Jon Jefferson and Dr. Bill Blass have created one great series, where UT's The Body Farm is a major factor of the books. The usual suspects, great characters from previous books, Dr. Bill Brockton, forensic anthropologist and creator of The Body Farm, his grad student/right hand/dear friend, Miranda Lovelady, Art Bohanan, Brockton's best friend, a cop who works undercover catching online predators, Burt DeVriess, nicknamed Grease, a criminal defense attorney who helped Dr. Bill in last outing - and the evil Garland Hamilton, a former ME who was disgraced when Dr. Bill called him on a botched autopsy - Hamilton was in jail and escapes - and is after Dr. Bill! But - Burt DeVriess has a serious query to ask Dr. Bill - his dear aunt was cremated, but they received cremains he doesn't think look right - and asks Bill to look at it - That opens up a horrid can of worms (pardon the expression) - about a crematorium that has not been cremating bodies, but dumping them, and sending pebbles, and other things as the loved one's cremains...May think this situation too much of a stretch, but we in Georgia know it was a frightful reality - there was a crematorium that did just that, and the results were a situation not even Stephen King could think up.
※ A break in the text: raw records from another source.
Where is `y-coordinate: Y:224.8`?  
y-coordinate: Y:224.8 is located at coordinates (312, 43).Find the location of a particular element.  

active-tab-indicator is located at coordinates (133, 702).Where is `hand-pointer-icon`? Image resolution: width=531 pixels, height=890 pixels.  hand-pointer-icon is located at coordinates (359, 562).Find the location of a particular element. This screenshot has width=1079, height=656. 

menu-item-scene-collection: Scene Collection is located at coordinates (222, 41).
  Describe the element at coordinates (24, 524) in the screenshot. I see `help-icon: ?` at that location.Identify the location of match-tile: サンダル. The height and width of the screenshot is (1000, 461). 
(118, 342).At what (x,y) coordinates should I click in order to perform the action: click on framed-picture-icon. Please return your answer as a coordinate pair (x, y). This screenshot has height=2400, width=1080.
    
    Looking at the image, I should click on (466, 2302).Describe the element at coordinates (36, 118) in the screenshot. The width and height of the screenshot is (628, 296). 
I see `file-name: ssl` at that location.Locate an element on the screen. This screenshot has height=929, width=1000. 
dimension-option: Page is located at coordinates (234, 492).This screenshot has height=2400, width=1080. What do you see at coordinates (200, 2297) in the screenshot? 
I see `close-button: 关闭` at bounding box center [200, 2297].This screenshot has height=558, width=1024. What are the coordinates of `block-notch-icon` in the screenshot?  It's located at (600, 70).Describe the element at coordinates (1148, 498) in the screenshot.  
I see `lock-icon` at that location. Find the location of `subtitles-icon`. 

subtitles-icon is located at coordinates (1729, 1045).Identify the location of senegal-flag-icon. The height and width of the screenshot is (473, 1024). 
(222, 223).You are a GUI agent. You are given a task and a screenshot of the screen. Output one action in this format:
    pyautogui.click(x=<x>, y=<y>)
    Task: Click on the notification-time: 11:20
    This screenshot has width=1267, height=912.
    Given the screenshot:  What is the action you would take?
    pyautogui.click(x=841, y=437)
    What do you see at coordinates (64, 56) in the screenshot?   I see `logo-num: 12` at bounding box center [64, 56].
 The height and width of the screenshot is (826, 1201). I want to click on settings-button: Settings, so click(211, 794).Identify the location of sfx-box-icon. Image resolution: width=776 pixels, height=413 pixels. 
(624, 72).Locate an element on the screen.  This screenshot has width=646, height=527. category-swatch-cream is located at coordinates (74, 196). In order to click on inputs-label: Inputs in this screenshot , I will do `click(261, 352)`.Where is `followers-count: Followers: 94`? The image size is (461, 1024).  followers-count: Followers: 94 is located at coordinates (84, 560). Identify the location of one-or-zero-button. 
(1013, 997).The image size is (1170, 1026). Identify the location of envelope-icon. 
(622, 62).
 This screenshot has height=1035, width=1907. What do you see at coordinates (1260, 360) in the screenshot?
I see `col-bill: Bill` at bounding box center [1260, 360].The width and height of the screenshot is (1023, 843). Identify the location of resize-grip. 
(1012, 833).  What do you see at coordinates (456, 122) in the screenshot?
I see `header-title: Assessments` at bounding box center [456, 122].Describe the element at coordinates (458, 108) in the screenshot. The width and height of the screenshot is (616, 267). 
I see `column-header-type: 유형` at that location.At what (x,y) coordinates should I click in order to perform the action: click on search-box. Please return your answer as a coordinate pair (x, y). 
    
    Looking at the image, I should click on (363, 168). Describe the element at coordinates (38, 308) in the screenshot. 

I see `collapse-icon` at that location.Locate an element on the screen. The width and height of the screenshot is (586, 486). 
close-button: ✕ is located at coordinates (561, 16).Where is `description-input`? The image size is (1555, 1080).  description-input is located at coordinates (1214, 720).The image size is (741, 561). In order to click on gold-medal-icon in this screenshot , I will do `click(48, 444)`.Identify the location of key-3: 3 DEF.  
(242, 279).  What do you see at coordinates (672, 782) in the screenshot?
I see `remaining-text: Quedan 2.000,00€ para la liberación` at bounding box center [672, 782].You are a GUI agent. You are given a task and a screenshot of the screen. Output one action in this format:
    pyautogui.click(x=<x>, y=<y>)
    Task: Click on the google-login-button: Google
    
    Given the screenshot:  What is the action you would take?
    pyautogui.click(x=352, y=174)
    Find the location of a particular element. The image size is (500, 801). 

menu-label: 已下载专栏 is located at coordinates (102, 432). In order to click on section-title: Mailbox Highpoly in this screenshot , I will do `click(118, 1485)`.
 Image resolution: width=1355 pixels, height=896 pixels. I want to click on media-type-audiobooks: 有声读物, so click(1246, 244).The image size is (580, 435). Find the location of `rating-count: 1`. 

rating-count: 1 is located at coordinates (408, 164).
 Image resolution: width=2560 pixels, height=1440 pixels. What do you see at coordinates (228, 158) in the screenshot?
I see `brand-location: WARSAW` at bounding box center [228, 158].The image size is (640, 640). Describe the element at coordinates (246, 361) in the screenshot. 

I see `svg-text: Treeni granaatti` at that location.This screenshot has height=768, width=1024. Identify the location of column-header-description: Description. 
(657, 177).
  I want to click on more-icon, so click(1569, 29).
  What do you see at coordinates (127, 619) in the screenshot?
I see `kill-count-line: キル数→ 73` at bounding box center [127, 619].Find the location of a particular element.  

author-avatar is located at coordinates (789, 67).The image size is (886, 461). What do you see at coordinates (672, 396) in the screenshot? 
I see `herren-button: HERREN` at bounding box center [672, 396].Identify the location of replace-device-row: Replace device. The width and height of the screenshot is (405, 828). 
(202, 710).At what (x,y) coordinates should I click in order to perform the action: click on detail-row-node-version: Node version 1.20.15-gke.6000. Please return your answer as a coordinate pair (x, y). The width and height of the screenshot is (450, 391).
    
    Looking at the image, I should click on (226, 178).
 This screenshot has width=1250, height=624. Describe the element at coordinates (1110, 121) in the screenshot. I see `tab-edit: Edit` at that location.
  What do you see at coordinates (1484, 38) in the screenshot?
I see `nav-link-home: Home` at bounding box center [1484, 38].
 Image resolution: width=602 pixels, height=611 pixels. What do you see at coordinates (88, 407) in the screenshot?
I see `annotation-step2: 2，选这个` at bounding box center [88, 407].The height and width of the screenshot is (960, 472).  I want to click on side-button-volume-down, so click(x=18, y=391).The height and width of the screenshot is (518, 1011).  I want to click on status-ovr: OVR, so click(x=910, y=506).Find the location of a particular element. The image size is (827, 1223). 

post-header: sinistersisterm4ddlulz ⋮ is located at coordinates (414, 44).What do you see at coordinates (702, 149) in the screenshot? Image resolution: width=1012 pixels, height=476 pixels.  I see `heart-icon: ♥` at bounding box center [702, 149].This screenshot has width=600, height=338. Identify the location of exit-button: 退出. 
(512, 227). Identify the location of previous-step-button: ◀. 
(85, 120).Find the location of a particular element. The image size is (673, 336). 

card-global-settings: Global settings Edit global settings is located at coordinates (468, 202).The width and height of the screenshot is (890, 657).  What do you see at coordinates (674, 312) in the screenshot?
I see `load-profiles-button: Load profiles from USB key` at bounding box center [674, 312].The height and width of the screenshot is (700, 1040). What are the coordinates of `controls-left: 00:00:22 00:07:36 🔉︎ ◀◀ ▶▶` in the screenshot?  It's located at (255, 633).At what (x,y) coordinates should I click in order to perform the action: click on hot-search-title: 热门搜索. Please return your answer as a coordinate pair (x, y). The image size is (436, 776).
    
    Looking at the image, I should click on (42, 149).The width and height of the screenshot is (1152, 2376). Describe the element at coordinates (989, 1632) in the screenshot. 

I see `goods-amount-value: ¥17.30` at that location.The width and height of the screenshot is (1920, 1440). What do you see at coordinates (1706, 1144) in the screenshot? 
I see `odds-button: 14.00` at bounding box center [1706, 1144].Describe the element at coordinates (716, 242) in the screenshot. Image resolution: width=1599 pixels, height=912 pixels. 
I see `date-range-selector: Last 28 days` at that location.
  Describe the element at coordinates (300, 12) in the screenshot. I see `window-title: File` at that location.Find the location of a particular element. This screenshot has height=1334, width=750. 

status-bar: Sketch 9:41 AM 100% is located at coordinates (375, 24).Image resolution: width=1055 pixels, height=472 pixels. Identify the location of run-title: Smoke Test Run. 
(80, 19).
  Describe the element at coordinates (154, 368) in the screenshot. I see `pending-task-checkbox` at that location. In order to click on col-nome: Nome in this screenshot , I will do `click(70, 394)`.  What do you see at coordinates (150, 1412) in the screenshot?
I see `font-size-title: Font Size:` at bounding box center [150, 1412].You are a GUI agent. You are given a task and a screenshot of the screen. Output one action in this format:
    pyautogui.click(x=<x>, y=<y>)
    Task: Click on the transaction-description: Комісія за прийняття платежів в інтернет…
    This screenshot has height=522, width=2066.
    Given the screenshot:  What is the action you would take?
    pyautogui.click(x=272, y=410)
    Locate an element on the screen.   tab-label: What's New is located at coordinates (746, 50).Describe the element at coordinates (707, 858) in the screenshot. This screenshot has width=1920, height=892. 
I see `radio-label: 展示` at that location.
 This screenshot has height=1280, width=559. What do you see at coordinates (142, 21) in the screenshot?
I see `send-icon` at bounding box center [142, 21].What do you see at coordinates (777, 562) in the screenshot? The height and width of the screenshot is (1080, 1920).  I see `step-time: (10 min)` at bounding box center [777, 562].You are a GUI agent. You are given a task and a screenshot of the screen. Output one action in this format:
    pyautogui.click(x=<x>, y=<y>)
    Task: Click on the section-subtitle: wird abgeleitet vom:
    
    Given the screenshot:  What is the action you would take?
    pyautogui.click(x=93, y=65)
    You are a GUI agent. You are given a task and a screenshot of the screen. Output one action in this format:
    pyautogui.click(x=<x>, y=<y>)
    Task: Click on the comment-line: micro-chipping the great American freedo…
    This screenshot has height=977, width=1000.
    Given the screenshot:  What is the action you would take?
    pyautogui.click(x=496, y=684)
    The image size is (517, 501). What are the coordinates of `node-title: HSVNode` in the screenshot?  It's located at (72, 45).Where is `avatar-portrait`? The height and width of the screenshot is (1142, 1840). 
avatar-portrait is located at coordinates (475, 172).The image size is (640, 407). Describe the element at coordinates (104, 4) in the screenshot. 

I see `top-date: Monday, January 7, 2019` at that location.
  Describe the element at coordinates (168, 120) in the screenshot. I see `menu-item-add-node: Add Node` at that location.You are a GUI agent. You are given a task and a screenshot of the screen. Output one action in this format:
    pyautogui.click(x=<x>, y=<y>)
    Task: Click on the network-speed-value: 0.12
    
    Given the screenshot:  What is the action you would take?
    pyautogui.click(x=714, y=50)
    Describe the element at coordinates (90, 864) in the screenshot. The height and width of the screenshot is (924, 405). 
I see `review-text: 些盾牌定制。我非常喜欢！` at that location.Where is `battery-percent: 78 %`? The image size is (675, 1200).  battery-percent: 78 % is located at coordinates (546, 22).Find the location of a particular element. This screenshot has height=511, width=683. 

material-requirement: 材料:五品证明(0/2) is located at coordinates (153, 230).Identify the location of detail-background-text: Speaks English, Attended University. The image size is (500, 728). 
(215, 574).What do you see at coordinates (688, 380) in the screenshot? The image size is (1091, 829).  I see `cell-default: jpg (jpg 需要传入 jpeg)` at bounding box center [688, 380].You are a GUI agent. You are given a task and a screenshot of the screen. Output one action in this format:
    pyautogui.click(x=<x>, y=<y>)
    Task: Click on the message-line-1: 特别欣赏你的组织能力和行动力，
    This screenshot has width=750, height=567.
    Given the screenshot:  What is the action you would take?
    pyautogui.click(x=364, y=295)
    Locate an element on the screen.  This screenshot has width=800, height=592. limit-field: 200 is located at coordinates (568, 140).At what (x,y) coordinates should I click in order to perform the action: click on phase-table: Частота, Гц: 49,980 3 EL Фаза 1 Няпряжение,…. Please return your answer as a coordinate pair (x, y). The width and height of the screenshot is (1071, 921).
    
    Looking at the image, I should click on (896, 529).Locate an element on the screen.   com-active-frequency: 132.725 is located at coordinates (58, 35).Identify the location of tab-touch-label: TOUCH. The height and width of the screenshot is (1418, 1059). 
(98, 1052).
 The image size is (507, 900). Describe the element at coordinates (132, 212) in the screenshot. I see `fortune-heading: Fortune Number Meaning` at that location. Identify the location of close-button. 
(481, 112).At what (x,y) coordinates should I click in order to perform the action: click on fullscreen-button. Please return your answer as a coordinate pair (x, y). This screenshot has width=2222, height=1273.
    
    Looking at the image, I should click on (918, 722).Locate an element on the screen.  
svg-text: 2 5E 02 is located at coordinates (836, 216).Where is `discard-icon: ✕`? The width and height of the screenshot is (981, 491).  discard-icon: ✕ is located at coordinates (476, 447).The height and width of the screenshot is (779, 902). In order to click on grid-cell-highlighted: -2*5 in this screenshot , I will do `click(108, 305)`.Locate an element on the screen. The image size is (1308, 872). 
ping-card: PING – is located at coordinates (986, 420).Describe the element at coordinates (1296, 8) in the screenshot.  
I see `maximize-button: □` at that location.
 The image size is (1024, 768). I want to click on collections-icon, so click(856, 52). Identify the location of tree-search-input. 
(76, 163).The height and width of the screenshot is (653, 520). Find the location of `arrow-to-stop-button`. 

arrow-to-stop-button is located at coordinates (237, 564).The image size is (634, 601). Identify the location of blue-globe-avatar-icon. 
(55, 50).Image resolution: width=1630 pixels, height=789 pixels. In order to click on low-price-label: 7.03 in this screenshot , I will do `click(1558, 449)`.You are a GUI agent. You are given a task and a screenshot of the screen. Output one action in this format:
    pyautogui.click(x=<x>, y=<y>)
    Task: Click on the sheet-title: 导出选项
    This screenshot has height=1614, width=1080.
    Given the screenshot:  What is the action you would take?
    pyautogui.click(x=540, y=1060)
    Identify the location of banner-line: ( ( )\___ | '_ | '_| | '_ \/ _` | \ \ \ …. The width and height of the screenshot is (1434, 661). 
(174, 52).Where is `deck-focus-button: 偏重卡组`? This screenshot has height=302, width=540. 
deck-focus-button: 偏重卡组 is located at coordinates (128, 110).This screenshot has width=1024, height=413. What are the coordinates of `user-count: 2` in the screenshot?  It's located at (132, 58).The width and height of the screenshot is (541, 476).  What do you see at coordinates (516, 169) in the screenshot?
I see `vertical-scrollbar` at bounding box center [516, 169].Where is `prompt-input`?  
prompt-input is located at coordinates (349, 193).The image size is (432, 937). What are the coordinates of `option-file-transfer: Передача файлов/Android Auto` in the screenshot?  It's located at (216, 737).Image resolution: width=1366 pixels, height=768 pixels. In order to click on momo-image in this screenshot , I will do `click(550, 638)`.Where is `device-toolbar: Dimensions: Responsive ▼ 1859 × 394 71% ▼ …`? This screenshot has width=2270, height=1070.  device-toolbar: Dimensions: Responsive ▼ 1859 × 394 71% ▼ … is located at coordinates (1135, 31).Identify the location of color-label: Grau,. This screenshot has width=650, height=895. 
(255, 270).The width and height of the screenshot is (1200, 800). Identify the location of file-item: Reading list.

Between the investigation of the crematorium, trying to find Hamilton before he tries to kill Dr. Bill, and dealing with his research and feeling for Miranda, Jefferson Bass has written another fantastic book. This is the kind of book Patricia Cornwell used to write - taut, riveting and page turning - Jefferson Bass has taken up that banner and 'he/they' are running with it - Never fails to entertain, educate and scare/thrill. A thriller reader's dream read.

Third's the charm

In this third Body Farm novel, Dr. Bill Brockton takes on three bone chilling cases. The first involves establishing whether a woman was burned alive or her remains were incinerated at some later time to falsify the time of death. The second to find out whether the cremains of Dr. Brockton's former defense attorney's deceased Aunt Jean really are hers. The third, to find out if Dr. Brockton's nemesis, the former Knox County, Tennessee Medical Examiner and murderer of Brockton's love interest, really incinerated himself in a cabin fire after he escaped from jail. The plots of all three are interwoven in authentically like real crime happens. Of course, we have some old favorites returning: Art Bohannon, the wise-cracking KPD fingerprint specialist; Miranda Lovelady, the gifted and hardworking grad student; Burt DeVriess, aka "Grease", the slick defense attorney; and Jim Conner, the new Sheriff from Cooke County, Tennessee. Of course, the forensics are topnotch, the tension doesn't let up, and there's just enough good-humored wisecracking to keep reader blood pressure from skyrocketing.